Published by jeanniefinks over 2 years ago

This is a patch release for 1.0.0 that contains the following changes:

  • Quantized ONNX graph folding resolution that prevents and extra quant/dequant pair being added into the residuals for BERT style models. This was causing an accuracy drop after exporting to ONNX of up to 1% and is now fixed.
sparseml - SparseML v1.0.0

Published by jeanniefinks over 2 years ago

New Features:

  • One-shot and recipe arguments support added for transformers, yolov5, and torchvision.
  • Dockerfiles and new build processes created for Docker.
  • CLI formats and inclusion standardized on install of SparseML for transformers, yolov5, and torchvision.
  • N:M pruning mask creator deployed for use in PyTorch pruning modifiers.
  • Masked_language_modeling training CLI added for transformers.
  • Documentation additions made across all standard integrations and pathways.
  • GitHub action tests running for end-to-end testing of integrations.

Changes:

  • Click as a root dependency added as the new preferred route for CLI invocation and arg management.
  • Provider parameter added for ONNXRuntime InferenceSessions.
  • Moved onnxruntime to optional install extra. onnxruntime no longer a root dependency and will only be imported when using specific pathways.
  • QAT export pipelines improved with better support for QATMatMul and custom operators.

Resolved Issues:

  • Incorrect commands and models updated for older docs for transformers, yolov5, and torchvision.
  • YOLOv5 issues addressed with data files, configs, and datasets not being easily accessible with the new install pathway.
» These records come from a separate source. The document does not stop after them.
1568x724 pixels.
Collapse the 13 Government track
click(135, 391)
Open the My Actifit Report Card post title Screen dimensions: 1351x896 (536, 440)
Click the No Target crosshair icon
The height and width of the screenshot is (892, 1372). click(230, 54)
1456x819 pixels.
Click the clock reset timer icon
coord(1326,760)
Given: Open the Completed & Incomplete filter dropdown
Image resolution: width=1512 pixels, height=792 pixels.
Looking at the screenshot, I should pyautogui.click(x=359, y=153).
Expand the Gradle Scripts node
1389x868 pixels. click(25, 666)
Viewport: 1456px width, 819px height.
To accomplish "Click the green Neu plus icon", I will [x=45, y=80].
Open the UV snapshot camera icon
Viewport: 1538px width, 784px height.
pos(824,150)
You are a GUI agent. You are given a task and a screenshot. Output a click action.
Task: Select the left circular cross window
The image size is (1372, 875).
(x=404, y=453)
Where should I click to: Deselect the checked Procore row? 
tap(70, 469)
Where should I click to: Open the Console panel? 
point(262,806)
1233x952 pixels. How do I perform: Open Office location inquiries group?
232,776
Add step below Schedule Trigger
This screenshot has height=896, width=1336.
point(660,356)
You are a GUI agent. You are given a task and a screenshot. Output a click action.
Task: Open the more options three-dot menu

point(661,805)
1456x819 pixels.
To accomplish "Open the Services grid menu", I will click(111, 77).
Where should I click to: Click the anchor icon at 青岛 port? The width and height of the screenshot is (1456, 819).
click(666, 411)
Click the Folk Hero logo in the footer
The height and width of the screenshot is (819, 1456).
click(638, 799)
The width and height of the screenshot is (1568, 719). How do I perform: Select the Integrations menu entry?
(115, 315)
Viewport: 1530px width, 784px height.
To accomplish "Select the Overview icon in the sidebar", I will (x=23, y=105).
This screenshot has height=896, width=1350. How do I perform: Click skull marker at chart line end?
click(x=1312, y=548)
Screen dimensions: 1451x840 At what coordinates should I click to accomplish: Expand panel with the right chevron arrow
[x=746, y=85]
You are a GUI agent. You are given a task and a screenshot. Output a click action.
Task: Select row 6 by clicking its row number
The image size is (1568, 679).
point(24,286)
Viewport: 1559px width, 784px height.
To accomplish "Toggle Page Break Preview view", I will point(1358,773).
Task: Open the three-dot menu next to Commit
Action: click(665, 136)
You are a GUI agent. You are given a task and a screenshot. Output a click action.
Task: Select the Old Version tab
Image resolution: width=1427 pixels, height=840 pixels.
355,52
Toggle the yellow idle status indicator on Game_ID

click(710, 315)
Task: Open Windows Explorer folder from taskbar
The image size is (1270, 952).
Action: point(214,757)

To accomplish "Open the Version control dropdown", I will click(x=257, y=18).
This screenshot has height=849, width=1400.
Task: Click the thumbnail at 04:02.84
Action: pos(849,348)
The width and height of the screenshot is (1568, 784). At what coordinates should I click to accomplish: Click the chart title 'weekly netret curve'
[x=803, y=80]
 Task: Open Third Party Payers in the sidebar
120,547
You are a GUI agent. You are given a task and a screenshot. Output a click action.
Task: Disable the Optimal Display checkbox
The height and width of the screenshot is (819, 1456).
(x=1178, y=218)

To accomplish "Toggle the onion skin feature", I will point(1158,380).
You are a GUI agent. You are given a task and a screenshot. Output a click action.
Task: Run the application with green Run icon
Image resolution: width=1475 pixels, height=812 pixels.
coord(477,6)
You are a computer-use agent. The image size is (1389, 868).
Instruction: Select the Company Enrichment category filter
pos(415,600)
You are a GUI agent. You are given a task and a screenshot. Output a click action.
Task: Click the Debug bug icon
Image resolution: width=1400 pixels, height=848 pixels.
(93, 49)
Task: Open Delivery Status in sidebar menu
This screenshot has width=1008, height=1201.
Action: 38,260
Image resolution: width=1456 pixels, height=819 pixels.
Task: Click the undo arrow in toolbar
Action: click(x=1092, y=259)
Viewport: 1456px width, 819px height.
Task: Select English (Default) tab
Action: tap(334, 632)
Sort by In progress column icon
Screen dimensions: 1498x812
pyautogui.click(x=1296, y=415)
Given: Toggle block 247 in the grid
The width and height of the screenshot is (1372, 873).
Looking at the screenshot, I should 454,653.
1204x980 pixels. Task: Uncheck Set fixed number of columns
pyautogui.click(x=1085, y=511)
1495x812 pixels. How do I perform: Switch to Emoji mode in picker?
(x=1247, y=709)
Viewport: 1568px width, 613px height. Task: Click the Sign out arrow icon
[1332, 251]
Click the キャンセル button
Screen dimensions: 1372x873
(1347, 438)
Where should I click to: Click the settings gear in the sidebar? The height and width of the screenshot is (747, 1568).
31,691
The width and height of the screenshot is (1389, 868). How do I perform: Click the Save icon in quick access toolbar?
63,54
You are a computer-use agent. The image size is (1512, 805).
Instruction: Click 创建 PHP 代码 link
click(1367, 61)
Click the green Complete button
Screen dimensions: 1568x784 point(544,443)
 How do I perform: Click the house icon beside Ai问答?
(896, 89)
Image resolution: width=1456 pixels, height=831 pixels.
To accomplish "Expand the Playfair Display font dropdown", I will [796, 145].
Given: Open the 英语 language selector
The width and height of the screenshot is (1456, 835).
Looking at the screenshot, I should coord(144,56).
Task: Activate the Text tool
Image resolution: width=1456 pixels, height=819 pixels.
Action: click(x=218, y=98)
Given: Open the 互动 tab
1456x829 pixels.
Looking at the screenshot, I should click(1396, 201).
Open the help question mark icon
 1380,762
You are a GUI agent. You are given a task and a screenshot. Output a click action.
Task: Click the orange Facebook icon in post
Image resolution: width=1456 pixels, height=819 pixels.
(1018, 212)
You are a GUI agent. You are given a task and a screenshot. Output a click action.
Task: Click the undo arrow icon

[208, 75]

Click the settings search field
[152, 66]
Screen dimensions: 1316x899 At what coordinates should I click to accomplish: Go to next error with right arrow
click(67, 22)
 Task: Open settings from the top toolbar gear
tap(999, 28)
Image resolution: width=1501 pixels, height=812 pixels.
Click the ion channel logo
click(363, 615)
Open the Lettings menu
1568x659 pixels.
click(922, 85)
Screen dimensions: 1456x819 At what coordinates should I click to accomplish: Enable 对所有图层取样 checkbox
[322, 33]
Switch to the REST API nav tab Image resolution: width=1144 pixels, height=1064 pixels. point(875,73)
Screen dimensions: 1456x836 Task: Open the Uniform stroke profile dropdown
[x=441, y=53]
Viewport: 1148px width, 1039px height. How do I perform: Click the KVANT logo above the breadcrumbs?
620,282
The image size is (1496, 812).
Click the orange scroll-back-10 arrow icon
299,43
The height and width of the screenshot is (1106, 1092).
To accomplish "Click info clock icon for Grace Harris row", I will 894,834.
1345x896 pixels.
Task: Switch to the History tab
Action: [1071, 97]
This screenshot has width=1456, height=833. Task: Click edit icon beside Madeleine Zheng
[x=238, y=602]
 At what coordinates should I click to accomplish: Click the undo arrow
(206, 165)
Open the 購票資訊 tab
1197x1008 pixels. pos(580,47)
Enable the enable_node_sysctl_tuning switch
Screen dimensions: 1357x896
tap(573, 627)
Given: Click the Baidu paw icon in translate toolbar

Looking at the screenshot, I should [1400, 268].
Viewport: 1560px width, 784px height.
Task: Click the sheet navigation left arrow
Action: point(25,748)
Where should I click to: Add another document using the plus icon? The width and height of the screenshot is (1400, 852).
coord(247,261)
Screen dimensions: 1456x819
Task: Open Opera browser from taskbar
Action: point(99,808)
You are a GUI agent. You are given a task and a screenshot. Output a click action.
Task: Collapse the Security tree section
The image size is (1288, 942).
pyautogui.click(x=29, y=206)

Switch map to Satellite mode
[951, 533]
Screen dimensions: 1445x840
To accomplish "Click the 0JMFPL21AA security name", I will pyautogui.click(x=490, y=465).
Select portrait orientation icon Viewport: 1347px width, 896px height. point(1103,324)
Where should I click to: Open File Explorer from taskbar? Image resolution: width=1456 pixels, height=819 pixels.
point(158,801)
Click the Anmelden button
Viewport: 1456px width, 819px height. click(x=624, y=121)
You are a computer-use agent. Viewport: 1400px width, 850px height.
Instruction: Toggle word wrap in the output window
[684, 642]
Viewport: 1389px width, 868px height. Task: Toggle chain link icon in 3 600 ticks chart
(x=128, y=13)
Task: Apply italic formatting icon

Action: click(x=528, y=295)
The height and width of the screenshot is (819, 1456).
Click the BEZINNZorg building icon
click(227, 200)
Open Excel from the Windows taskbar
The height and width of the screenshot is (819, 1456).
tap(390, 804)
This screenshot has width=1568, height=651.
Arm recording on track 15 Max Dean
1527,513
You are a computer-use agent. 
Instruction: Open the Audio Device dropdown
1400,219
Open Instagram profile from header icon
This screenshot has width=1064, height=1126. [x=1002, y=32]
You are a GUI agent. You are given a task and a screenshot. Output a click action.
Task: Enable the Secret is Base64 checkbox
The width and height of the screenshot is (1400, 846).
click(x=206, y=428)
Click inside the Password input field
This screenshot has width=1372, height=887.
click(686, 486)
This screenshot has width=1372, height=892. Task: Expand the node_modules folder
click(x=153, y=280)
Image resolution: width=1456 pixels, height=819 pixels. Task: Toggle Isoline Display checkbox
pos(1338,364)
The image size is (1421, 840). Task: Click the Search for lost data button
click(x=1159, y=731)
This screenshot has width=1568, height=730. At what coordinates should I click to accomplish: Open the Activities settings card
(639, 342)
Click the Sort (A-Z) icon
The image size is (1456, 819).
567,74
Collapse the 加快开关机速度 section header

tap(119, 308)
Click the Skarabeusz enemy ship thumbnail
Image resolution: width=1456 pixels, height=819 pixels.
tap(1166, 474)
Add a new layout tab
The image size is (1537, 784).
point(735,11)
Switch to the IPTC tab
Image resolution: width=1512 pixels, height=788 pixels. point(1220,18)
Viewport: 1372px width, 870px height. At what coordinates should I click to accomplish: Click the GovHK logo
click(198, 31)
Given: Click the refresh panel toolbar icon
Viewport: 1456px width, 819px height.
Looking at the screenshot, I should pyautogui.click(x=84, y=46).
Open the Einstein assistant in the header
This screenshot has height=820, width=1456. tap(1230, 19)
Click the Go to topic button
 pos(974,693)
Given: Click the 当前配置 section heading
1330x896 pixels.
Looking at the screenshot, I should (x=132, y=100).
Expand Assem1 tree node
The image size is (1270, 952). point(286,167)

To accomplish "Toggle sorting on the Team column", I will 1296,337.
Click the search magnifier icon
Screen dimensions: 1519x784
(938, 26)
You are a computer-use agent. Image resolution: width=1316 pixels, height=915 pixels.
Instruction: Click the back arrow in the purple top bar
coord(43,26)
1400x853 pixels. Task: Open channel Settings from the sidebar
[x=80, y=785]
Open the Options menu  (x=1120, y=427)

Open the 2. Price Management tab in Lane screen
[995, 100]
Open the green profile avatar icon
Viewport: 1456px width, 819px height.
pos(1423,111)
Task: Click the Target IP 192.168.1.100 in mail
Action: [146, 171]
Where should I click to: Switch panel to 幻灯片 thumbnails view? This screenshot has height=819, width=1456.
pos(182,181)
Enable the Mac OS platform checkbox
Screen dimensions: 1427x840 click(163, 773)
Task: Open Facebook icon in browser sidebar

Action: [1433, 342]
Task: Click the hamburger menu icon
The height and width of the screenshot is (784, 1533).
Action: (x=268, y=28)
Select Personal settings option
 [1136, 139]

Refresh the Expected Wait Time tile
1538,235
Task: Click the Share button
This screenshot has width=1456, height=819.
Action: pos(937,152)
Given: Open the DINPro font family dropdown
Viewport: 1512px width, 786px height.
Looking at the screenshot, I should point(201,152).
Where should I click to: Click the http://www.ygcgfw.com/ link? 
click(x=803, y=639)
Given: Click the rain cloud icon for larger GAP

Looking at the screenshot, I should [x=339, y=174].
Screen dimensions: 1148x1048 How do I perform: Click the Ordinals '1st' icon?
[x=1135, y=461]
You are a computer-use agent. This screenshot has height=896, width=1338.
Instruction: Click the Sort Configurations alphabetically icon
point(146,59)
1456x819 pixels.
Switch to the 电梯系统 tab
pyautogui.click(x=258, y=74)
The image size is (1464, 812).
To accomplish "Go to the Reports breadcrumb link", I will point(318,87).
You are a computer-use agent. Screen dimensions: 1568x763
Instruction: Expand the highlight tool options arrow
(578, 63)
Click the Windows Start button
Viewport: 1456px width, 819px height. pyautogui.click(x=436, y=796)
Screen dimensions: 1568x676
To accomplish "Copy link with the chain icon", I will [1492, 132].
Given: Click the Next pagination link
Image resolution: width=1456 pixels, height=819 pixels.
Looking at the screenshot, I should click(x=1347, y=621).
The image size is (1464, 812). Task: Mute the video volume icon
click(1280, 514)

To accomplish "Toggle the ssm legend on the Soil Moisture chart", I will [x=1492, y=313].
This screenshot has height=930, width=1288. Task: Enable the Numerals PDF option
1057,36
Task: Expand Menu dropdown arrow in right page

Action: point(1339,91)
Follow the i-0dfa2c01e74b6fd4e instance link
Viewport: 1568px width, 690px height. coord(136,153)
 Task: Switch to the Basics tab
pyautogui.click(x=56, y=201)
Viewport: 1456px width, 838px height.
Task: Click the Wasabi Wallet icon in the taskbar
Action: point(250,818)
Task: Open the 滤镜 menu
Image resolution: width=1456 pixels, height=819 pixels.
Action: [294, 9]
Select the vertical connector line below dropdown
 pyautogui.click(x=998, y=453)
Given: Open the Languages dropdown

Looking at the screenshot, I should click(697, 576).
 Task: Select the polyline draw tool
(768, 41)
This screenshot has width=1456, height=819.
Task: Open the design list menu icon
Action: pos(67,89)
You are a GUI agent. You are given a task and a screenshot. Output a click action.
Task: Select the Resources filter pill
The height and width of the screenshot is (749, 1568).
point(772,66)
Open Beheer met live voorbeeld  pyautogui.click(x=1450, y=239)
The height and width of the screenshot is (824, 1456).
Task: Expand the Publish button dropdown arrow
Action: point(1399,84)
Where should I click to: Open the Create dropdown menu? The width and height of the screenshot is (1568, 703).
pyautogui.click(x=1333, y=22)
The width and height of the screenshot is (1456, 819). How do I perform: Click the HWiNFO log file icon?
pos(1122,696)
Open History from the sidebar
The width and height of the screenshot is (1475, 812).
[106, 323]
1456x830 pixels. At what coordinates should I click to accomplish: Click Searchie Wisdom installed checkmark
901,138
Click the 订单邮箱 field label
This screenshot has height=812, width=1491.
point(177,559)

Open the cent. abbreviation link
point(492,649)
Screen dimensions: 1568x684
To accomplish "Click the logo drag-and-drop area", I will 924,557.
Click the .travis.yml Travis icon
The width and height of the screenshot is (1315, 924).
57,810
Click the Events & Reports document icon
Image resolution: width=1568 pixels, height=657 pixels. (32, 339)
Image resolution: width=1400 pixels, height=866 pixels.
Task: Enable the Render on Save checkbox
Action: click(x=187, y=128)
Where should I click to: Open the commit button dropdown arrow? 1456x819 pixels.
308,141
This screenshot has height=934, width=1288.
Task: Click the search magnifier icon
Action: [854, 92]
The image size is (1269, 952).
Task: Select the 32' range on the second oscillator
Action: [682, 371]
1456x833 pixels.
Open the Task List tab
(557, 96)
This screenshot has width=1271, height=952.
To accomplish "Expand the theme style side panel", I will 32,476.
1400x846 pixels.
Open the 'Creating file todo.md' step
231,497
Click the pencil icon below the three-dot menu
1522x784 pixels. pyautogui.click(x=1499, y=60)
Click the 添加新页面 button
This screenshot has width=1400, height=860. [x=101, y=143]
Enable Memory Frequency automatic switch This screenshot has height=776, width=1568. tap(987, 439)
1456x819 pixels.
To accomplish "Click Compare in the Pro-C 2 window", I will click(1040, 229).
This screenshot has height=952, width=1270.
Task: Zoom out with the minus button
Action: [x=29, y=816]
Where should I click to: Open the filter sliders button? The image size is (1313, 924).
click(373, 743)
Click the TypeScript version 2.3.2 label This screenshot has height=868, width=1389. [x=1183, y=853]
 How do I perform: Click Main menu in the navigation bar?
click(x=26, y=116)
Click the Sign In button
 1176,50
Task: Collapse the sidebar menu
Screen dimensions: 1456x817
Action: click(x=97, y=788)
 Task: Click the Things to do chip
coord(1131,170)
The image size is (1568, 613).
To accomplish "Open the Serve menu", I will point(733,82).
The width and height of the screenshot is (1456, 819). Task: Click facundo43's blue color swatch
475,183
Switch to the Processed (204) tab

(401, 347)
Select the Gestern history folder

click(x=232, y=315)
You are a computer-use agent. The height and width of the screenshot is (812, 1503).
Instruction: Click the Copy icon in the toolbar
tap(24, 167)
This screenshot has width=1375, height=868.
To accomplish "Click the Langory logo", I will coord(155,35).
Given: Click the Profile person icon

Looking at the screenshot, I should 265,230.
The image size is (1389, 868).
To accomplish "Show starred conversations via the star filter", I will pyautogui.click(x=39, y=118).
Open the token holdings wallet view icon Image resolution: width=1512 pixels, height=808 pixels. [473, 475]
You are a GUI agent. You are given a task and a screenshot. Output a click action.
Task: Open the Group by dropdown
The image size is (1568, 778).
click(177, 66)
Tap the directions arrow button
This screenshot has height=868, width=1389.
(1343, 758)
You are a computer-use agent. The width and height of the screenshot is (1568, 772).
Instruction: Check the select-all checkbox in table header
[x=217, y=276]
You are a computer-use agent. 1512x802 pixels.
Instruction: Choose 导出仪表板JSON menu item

They are now included in the sparseml src folder for yolov5.
  • An extra batch no longer runs for the PyTorch ModuleRunner.
  • None sparsity parameter was being improperly propagated for sparsity in the PyTorch ConstantPruningModifier.
  • PyPI dependency conflicts no longer occur with the latest ONNX and Protobuf upgrades.
  • When GPUs were not available, yolov5 pathways were not working.
  • Transformers export was not working properly when neither --do_train or --do_eval arguments were passed in.
  • Non-string keys now allowed within recipes.
  • Numerous fixes applied for pruning modifiers including improper masks casting, improper initialization, and improper arguments passed through for MFAC.
  • YOLOv5 export formatting error addressed.
  • Missing or incorrect data corrected for logging and recording statements.
  • PyTorch DistillationModifier for transformers was ignoring both "self" distillation and "disable" distillation values; instead, normal distillation would be used.
  • FP16 not deactivating on QAT start for torchvision.

Known Issues:

  • PyTorch > 1.9 quantized ONNX export is broken; waiting on PyTorch resolution and testing.
sparseml - SparseML v0.12.2 Patch Release

Published by jeanniefinks over 2 years ago

This is a patch release for 0.12.0 that contains the following changes:

  • Protobuf is restricted to version < 4.0 as the newer version breaks ONNX.